O Museu de Cluny, em Paris, abriga uma obra-prima da arte europeia medieval: a sequência de tapeçarias “La Dame à la Licorne” (a dama e o unicórnio). Os seis tapetes, de tamanho monumental, foram tecidos em lã e seda em Flandres, na primeira década do século 16, a partir de desenhos preparatórios feitos na França. Tudo indica que foram encomendados pelos Le Viste, uma poderosa família de magistrados e comerciantes da cidade francesa de Lyon.
Cinco das peças exibem alegorias dos sentidos –paladar, audição, olfato, visão e tato– enquanto que a sexta, “Ao Meu Único Desejo”, a mais imponente e intrigante, parece simbolizar a renúncia ao mundo material, com seus prazeres e tentações, em favor do amor espiritual. Em todas, a dama está flanqueada por um leão, que simboliza a força, e por um unicórnio, símbolo da pureza. Alguns elementos de natureza matemática (simetrias, padrões repetitivos, uso de escalas e hierarquias) acentuam o mistério e o encantamento do conjunto.
Recentemente, fiquei sabendo que o Museu de Cluny abriga outra tapeçaria, menos conhecida mas não menos notável, que faz uma referência ainda mais explícita à matemática. Foi a professora Maria Vargas, da Universidade Federal Fluminense, uma de nossas maiores especialistas em química, que “descobriu” durante uma visita a Paris e me contou. Trata-se de “Arithmétique”, que apresenta uma personificação feminina da aritmética, a ciência dos números naturais (1, 2, 3, …), rodeada por alunos e manipulando contadores (jetons), um livro com algarismos indo-árabes, e outros objetos de natureza matemática. A legenda, em latim, explica: “sou a arte do número, que explica a proporção das coisas”.

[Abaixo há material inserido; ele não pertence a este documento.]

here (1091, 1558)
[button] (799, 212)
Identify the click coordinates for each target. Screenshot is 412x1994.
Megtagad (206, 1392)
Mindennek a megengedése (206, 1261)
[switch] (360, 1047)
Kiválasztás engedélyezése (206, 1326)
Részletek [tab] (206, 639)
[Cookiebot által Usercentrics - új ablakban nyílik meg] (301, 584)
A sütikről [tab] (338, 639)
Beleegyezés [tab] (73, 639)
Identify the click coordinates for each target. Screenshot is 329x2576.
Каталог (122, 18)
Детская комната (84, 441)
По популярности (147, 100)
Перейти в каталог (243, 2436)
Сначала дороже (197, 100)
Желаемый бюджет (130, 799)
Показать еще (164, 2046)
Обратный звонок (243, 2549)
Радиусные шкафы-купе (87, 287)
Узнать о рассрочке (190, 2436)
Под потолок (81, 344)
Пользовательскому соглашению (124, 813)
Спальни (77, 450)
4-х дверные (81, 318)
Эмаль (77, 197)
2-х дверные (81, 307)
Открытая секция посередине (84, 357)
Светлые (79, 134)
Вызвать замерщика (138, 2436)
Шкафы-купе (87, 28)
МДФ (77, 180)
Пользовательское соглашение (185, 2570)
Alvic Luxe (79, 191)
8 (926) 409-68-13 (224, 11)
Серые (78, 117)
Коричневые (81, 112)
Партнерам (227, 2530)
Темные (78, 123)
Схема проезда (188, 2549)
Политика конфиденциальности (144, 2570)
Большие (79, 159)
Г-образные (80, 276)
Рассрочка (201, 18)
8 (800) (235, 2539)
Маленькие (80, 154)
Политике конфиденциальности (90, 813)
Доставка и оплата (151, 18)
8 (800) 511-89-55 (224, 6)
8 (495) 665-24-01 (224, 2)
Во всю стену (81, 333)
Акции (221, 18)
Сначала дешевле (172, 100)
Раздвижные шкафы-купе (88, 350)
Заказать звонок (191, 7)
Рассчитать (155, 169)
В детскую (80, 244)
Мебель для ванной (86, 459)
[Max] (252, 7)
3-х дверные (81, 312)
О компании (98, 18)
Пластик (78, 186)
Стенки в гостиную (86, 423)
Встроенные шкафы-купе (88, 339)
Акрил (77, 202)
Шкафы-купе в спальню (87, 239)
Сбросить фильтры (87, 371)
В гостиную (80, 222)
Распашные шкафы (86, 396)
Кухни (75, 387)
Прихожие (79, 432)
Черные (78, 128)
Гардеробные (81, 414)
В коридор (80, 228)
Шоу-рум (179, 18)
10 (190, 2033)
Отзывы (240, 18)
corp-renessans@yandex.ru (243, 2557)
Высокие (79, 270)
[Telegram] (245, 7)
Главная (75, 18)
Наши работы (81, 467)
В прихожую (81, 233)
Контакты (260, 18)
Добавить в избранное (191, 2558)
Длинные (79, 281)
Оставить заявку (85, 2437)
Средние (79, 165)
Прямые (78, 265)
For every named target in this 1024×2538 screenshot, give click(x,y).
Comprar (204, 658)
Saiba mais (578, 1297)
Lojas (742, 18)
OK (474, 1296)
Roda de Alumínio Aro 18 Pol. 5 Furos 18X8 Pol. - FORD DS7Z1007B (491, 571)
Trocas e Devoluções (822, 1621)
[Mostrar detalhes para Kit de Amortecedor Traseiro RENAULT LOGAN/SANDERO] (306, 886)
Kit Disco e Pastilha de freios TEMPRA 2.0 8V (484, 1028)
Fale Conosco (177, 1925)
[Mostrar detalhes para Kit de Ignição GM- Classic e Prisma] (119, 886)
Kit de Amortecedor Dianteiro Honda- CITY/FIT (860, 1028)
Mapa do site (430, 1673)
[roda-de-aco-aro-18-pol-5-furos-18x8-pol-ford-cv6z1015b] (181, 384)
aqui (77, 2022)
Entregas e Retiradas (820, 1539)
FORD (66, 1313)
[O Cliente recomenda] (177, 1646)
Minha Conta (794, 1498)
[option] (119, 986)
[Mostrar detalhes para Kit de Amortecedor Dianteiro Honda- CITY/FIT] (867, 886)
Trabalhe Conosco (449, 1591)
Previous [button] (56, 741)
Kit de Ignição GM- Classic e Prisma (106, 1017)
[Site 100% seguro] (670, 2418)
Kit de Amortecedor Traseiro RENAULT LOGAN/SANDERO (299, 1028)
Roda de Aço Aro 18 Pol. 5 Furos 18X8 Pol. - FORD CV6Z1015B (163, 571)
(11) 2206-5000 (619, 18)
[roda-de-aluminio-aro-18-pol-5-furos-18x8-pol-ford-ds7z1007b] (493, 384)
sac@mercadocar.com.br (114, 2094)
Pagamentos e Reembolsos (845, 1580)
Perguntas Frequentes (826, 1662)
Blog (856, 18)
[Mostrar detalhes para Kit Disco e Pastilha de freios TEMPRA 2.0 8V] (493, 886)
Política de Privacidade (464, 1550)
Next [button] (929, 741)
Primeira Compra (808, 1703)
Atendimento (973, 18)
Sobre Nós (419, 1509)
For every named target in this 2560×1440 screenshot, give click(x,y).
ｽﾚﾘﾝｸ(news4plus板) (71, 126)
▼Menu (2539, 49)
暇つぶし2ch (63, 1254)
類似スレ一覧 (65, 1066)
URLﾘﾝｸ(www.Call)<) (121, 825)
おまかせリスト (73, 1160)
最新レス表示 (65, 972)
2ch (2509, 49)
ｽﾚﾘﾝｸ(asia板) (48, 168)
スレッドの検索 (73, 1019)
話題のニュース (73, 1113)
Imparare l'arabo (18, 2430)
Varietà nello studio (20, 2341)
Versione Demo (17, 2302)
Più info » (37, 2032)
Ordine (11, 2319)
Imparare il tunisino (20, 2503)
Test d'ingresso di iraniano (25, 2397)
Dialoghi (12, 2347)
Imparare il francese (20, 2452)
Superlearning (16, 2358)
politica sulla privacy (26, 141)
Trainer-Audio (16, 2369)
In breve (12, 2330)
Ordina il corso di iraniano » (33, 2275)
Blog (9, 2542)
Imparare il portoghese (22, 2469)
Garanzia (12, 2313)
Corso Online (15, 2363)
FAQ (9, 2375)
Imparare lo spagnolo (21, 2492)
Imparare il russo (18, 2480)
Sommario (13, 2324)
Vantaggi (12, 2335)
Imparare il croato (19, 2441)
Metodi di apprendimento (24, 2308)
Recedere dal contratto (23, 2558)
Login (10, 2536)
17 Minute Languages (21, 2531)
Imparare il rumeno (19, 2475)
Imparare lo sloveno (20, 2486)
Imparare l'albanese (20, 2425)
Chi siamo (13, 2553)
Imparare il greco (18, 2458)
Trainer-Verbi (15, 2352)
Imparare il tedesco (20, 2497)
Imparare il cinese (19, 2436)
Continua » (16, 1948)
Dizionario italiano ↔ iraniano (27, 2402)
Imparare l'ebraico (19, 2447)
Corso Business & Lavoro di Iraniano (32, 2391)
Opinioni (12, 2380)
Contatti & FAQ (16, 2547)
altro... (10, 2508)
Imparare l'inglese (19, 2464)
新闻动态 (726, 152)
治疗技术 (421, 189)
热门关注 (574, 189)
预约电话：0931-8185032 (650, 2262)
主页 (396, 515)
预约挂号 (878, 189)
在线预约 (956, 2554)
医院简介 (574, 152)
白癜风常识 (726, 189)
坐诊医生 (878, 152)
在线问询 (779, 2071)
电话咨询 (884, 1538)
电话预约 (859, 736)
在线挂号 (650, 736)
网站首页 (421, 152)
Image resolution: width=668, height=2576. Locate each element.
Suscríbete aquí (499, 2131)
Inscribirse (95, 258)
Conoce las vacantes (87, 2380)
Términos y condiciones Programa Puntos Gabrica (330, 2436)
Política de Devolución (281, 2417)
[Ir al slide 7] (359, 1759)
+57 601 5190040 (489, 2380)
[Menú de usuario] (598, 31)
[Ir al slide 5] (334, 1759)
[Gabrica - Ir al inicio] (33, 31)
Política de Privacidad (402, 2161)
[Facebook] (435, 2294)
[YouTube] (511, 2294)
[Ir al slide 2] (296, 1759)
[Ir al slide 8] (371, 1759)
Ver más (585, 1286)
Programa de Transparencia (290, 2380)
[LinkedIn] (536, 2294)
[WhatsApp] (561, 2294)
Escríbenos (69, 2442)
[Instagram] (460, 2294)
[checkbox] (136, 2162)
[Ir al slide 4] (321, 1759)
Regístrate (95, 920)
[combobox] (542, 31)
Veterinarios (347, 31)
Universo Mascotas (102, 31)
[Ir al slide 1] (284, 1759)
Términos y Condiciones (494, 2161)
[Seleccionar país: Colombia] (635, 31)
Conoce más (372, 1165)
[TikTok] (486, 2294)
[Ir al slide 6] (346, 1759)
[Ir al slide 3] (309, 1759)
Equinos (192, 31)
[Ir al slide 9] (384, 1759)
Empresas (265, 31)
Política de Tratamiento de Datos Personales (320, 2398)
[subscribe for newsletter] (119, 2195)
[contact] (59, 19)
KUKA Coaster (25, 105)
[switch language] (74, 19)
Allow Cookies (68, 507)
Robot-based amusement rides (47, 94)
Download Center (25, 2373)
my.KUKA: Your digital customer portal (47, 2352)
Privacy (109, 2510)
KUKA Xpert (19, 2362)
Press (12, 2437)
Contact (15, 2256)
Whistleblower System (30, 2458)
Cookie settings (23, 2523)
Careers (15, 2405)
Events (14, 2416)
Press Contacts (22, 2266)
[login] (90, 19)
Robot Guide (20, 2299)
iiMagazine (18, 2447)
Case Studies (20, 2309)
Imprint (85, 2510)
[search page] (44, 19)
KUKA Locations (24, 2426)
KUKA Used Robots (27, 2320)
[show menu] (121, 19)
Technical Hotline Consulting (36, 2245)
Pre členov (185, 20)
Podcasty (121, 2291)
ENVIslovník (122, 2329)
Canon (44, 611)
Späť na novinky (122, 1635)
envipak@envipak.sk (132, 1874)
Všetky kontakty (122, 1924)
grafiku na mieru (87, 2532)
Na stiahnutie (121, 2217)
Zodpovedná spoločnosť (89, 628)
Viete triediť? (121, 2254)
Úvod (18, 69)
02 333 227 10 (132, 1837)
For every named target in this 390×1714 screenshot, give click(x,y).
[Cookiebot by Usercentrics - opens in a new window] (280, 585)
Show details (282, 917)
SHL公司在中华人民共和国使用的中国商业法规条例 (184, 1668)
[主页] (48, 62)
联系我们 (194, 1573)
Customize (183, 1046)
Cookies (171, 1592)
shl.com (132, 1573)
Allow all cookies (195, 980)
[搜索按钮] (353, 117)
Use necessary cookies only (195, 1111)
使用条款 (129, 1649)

“Arithmétique” foi igualmente tecida em Flandres, nas duas últimas décadas do século 15, ou seja, uns 20 anos antes de “La Dame à la Licorne”. A diferença de datas é pequena, mas importante, pois, apesar de seus pontos em comum, as duas obras pertencem a momentos bem distintos da arte gótica europeia.
Sem deixar de ser medieval, “La Dame à la Licorne” já anuncia a transição para a sensibilidade do Renascimento e os ideais do humanismo. Seus símbolos têm uma função moralizante, construindo uma apologia da virtude moral individual.
Já “Arithmétique” pertence firmemente à tradição erudita medieval, representando o saber matemático como virtude intelectual. Acredita-se que fizesse parte de uma série de sete tapetes dedicada às sete artes liberais em que era dividido então o conhecimento: a gramática, a dialética e a retórica, que constituíam o “trivium”, o ciclo inicial do ensino superior; e a aritmética, a geometria, a música e a astronomia, que formavam o “quadrivium”, o ciclo avançado de estudos na Idade Média. Infelizmente, as demais peças da série se perderam, se é que realmente existiram.
Tapetes tinham então funções muito diversas: além de revestirem chão e muros, protegendo contra o frio e a umidade e conferindo cor e luxo ao ambiente, também serviam para “contar” histórias heroicas ou edificantes. A tapeçaria europeia teve sua idade de ouro na Flandres do século 14 ao século 17, quando a descoberta da pintura a óleo levou à gradual substituição das tapeçarias por quadros na decoração das paredes.